I also benchmarked the generated code: with 700 fields, the code generated by Turbofan is about 1.66 times slower than the one generated by Turboshaft. (once again, this is because Turbofan does not actually track the whole state) (this does not include compilation time)

A note on the increased "number of fields per object tracked" limit of Turbofan: when setting it to its regular 32 (instead of the 128 I used for this benchmark), Load Elimination time for TS goes down to 10.5sec (instead of 33.5) and memory usage to 445MB (instead of 1.5GB). However, this means that even fewer loads are eliminated.

Small disclaimer still: Turbofan's LoadElimination does a bit more than Turboshaft, since it also performs Check elimination (checks have been lowered by the time we reach Turboshaft's LateLoadElimination, so it would make no sense to do it there as well), but this really is not the reason for the speed difference :D

### Miscellaneous

### **Overlapping Stores**

**TL;DR**: we don't support TypedArrays/DataViews/ArrayBuffers, and other than that, stores can't overlap in any dangerous way.

Imagine that a graph does the equivalent of:

```
((char*)arr)[5] = 42;
((int*)arr)[1] = 0;
```

Which visually means:



The MemoryAddress for the 1st Store will be {base:arr, offset:5, size:1}, and for the 2nd it will be {base:arr, offset:4, size:4} (ignoring Index and element\_size\_log2 which are not used here). Given the addresses, it looks like these Stores don't alias (since they have different offsets), which means that we won't invalidate the 1st one when processing the 2nd one, and a future Load from ((char\*)arr)[5] would incorrectly return 42.

There are 2 cases were this could happen in JavaScript:

- TypedArrays/DataViews
- Strings

#### TypedArrays / DataViews

There are two cases where TypedArrays/DataViews stores could overlap:

```
const u32s = Uint32Array.of(3, 8);
const u8s = new Uint8Array(u32s.buffer);
u32s[0] = 0xffffffff;
u8s[1] = 0; // Overlaps with previous store!
```

#### And:

```
let buffer = new ArrayBuffer(10000);
```

```
let ta1 = new Int32Array(buffer, 0/*offset*/);
let ta2 = new Int32Array(buffer, 100*4/*offset*/);
ta2[0] = 0xff;
ta1[100] = 42; // Same destination as the previous store!
```

The 1st case could be dealt with: invaliding an address during LoadElimination could invalidate every other (potentially aliasing) addresses at the same offset as well as with offsets from -7 to +7 (the maximum size of array elements is 8, so things can't alias in this way with elements that are further than 7 offsets away).

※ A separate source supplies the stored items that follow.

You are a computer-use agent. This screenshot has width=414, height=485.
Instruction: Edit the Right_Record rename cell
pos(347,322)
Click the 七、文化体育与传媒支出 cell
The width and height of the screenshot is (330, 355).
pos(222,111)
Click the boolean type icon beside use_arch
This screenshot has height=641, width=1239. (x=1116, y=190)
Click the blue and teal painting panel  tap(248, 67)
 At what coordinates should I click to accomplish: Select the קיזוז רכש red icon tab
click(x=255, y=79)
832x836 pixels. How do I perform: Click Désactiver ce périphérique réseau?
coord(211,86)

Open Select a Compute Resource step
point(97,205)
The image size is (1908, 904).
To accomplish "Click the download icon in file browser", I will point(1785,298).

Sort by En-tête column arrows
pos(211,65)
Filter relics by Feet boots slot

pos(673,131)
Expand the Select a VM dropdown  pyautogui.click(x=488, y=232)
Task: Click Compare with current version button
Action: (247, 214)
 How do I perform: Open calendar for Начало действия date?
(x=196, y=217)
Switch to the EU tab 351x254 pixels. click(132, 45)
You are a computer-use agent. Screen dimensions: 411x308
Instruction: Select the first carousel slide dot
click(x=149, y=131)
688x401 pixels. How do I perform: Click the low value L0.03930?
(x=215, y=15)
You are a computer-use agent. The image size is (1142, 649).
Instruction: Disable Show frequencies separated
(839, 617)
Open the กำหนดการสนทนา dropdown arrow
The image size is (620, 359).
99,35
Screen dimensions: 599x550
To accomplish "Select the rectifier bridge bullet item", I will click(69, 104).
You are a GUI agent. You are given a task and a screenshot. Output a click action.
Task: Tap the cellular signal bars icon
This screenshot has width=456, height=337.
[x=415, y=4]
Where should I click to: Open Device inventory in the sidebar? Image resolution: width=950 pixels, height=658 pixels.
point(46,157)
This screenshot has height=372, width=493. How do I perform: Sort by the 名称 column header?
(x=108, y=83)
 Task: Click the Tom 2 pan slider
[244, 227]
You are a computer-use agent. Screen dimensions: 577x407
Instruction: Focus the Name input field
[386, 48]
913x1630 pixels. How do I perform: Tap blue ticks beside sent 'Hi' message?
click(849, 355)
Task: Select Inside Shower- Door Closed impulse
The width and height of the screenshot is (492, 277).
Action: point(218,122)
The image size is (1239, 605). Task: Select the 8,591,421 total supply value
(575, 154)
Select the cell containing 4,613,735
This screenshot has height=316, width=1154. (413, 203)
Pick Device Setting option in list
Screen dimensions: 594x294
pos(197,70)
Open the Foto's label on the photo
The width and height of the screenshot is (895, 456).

However, the 2nd case can't really be dealt with: any 2 stores with different bases could alias regardless of their offsets. We have thus no choice but to not perform Load Elimination for TypedArrays/DataViews.

In the Turboshaft graph, all TypedArray Stores and Loads will be <u>StoreTypedElement</u> and <u>LoadTypedElement</u> (LoadDataViewElement/StoreDataViewElement for DataViews). They are <u>lowered</u> to regular Stores/Loads during MachineLoweringReducer, which runs before LateLoadElimination, and I added a <u>always\_canonically\_accessed</u> field to <u>LoadOp::Kind</u>, which we set to true for TypedArray/DataView loads/stores during this lowering (for regular JS stores/loads, this will be false).

During LateLoadElimination, when we encounter a Store offset x with a can\_overlap bit set to true, we ignore it.

#### Strings

The only other case of overlapping Stores is for Strings: Strings are 0-padded on the right, so that we can efficiently compare them 32-bit by 32-bit. What could happen is a 32-bit Store of 0, followed by other stores of single characters (8 or 16 bits), followed by a read (32-bit if for a comparison, or 8/16-bit if for something else). This is not an issue with the current implementation, since we will never try to load from the string before we've finished writing it, and it's guaranteed that at least one of the character Stores will invalidate the padding Store (because at least the 1st byte of the 32-bit padding has to be a character of the string, otherwise we would not have allocated these 32 bits).